### Information shown:
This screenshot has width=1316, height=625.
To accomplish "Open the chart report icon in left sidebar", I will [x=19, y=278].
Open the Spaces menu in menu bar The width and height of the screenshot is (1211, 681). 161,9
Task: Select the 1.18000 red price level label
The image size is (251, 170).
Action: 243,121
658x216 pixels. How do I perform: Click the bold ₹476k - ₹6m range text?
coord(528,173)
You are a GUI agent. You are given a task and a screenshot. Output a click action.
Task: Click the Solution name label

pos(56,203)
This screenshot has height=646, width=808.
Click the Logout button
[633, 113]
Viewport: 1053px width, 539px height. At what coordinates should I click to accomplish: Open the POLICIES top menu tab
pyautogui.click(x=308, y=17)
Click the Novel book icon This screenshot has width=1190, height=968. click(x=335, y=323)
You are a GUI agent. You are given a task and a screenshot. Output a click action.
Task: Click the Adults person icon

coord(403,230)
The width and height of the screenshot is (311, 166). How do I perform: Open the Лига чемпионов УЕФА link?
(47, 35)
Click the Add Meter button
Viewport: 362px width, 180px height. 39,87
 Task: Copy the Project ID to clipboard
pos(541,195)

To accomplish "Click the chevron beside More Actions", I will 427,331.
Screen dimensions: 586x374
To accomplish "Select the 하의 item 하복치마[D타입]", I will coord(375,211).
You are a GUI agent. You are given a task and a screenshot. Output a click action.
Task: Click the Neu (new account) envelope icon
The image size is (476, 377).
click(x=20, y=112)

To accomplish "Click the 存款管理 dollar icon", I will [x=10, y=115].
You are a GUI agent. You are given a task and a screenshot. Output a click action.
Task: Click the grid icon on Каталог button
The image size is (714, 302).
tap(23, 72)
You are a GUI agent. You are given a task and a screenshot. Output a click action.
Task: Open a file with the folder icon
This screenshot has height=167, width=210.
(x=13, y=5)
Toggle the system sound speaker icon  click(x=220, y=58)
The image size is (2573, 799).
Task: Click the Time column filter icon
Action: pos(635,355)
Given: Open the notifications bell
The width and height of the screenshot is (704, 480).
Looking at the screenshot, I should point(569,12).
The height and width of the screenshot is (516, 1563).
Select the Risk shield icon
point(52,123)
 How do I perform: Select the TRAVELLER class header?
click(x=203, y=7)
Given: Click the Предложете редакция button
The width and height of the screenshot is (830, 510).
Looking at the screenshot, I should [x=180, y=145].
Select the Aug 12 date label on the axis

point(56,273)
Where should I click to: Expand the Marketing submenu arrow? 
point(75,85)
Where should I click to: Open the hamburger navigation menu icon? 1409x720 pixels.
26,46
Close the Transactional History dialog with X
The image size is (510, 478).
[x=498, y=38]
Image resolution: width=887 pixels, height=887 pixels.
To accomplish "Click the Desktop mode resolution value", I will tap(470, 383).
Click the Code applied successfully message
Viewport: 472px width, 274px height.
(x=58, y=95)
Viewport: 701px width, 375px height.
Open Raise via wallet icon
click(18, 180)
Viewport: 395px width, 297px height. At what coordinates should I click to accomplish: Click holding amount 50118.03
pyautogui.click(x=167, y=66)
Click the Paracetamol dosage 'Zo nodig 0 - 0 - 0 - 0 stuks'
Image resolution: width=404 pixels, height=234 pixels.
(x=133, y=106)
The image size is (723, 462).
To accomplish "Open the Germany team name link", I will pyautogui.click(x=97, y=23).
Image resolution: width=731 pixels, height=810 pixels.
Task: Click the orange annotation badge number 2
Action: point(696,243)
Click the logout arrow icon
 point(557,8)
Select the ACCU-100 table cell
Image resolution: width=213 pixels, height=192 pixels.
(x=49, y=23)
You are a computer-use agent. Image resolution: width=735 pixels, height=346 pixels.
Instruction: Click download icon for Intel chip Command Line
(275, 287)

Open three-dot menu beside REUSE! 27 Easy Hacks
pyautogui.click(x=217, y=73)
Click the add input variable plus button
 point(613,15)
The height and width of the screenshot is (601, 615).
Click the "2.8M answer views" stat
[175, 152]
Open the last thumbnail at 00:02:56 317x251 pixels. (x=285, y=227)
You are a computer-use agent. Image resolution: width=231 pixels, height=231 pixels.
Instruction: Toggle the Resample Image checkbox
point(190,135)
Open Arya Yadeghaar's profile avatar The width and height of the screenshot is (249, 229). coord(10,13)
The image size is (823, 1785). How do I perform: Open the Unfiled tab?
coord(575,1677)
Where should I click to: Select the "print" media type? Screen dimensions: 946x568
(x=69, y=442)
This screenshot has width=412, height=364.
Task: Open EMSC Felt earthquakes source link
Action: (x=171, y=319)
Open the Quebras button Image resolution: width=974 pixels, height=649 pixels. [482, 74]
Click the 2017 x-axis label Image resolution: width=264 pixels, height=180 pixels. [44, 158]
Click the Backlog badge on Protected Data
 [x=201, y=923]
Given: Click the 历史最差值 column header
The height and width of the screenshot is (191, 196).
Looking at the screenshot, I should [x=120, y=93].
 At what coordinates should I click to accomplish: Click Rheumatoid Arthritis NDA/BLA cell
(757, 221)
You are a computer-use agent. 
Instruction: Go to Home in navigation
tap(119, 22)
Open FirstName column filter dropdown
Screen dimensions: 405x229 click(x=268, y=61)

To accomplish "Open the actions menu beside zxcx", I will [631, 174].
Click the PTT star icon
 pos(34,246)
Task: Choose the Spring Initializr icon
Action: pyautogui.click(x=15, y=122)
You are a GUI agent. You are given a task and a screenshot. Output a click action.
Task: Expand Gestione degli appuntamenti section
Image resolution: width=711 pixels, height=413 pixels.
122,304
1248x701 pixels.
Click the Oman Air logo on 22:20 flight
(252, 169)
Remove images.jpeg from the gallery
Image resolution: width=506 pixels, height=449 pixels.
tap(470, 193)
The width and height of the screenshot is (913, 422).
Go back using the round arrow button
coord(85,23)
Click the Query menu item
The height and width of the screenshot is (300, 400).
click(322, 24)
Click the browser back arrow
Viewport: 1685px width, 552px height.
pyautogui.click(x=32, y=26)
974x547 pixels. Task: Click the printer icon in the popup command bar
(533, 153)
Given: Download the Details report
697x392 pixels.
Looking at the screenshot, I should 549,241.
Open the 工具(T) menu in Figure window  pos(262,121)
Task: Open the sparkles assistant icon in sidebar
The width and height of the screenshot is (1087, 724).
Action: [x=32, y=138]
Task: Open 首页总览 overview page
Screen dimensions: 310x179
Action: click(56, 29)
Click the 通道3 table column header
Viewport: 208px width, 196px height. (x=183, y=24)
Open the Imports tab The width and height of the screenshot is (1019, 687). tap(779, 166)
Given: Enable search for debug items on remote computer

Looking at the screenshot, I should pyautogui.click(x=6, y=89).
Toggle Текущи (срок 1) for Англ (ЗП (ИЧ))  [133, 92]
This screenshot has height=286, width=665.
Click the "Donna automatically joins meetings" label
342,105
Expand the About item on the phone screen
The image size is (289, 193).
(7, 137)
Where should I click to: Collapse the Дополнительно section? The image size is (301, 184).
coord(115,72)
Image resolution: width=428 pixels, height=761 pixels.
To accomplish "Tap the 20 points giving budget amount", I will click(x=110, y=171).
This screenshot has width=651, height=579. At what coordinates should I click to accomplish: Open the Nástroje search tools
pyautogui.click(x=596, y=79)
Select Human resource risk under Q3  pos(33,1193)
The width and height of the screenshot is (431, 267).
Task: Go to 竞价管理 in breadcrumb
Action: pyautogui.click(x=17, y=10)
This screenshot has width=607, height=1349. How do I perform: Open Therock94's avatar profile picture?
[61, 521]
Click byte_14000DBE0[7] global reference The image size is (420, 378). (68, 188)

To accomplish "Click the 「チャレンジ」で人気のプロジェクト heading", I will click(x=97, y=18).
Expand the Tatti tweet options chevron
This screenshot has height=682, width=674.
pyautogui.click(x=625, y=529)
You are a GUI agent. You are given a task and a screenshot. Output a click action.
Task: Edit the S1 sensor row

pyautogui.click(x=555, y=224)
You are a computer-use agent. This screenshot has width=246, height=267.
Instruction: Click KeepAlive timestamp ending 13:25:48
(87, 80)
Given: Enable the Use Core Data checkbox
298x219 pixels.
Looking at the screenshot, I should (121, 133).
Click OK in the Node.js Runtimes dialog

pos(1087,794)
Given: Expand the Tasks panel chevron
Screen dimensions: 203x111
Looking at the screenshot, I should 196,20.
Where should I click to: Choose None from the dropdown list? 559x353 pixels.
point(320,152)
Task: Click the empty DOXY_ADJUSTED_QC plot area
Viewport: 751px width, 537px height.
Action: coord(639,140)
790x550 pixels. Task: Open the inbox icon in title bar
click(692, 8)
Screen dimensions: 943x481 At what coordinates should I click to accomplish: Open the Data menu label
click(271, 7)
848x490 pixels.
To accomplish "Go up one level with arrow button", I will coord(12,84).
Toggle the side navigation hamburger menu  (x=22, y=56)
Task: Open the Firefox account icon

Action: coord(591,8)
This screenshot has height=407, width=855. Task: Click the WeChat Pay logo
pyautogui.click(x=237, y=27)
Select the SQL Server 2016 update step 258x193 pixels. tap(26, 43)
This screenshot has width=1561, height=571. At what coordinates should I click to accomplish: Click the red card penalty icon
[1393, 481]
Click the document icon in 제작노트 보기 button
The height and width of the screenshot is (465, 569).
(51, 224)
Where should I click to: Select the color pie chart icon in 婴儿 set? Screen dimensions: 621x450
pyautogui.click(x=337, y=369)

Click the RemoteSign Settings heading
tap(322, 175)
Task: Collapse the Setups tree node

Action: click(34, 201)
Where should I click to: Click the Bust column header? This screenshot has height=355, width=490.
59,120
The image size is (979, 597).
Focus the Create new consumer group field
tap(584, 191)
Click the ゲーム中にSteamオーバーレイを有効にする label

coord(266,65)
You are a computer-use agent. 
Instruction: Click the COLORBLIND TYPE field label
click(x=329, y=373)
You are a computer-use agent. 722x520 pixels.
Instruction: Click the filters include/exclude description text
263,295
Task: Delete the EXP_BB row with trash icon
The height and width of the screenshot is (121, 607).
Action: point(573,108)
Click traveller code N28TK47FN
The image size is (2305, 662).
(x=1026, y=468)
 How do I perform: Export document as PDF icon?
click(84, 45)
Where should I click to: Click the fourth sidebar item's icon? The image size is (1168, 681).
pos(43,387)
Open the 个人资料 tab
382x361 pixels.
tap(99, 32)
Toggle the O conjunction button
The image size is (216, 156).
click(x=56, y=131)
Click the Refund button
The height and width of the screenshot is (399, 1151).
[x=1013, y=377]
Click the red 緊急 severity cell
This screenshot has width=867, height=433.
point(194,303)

### Goal of the exercise:
Your task is to repeat the records exactly. Begin at their first line and stop after the line containing "Task: Select the".

### Written solution:
This screenshot has width=1316, height=625.
To accomplish "Open the chart report icon in left sidebar", I will [x=19, y=278].
Open the Spaces menu in menu bar The width and height of the screenshot is (1211, 681). 161,9
Task: Select the 1.18000 red price level label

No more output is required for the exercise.